→ Entries provided
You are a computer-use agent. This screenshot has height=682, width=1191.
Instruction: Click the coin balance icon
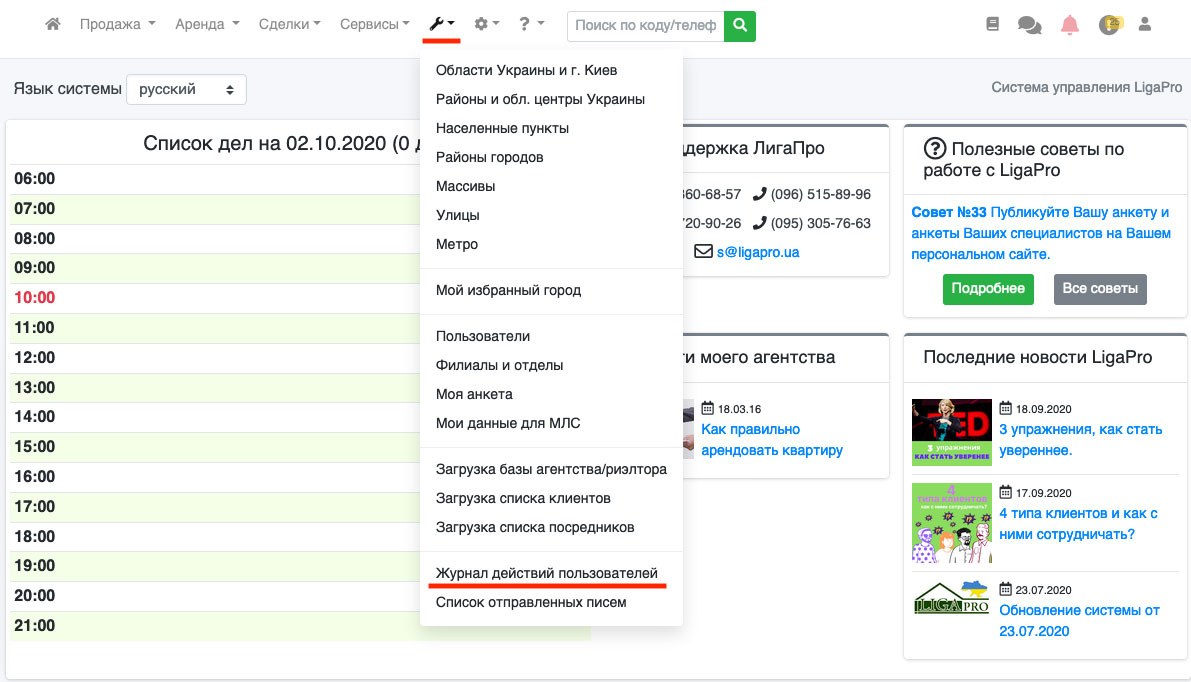[1109, 25]
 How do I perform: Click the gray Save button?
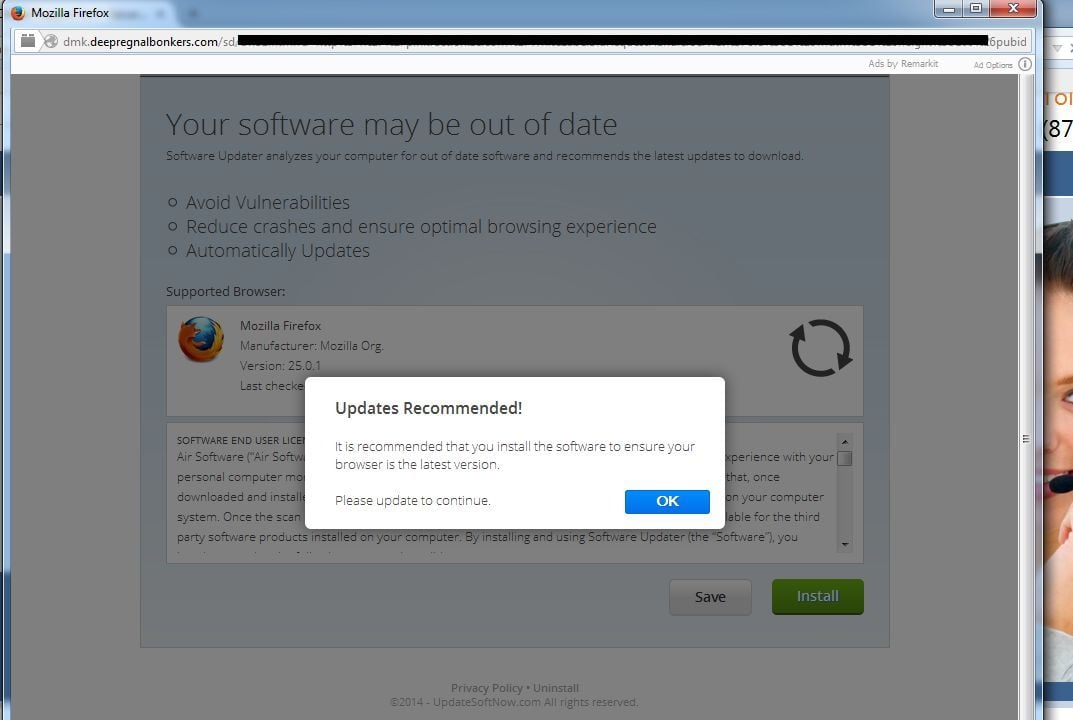710,597
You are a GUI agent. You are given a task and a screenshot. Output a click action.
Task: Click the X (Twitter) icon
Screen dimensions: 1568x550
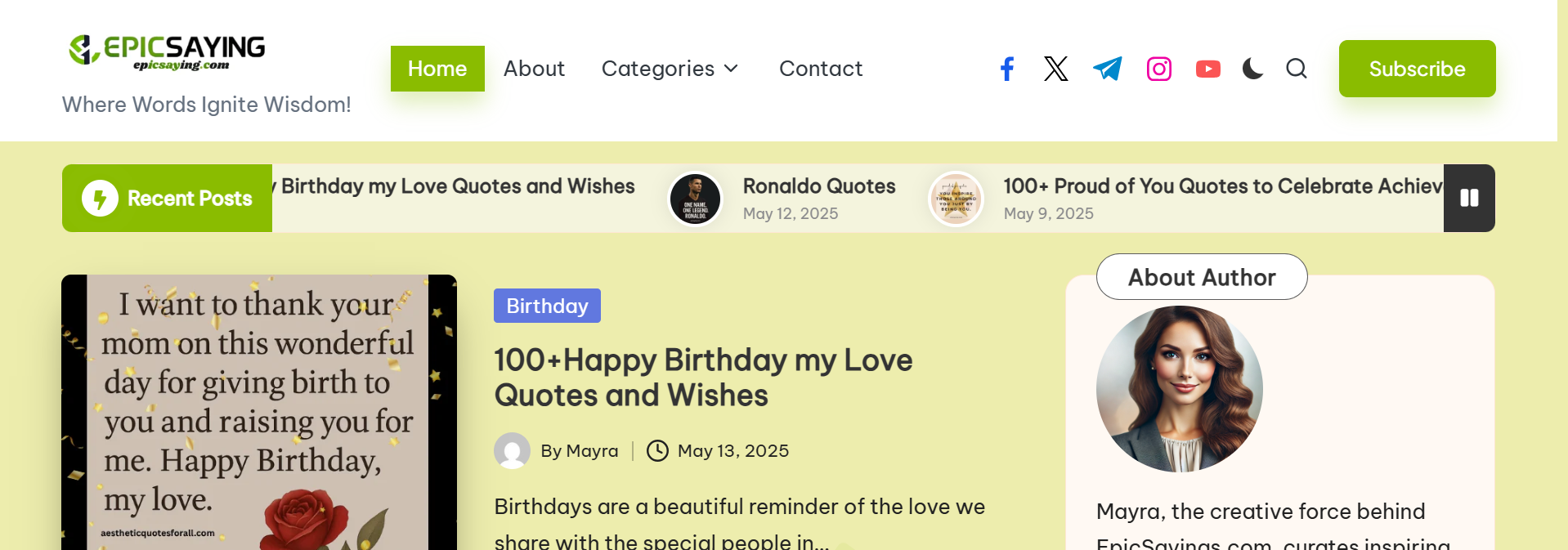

→ What you have to do
When the word "screenshot" appears in a line of the listing, pull that line out.

→ Expected answer
You are a computer-use agent. This screenshot has height=682, width=1191.
You are a GUI agent. You are given a task and a screenshot. Output a click action.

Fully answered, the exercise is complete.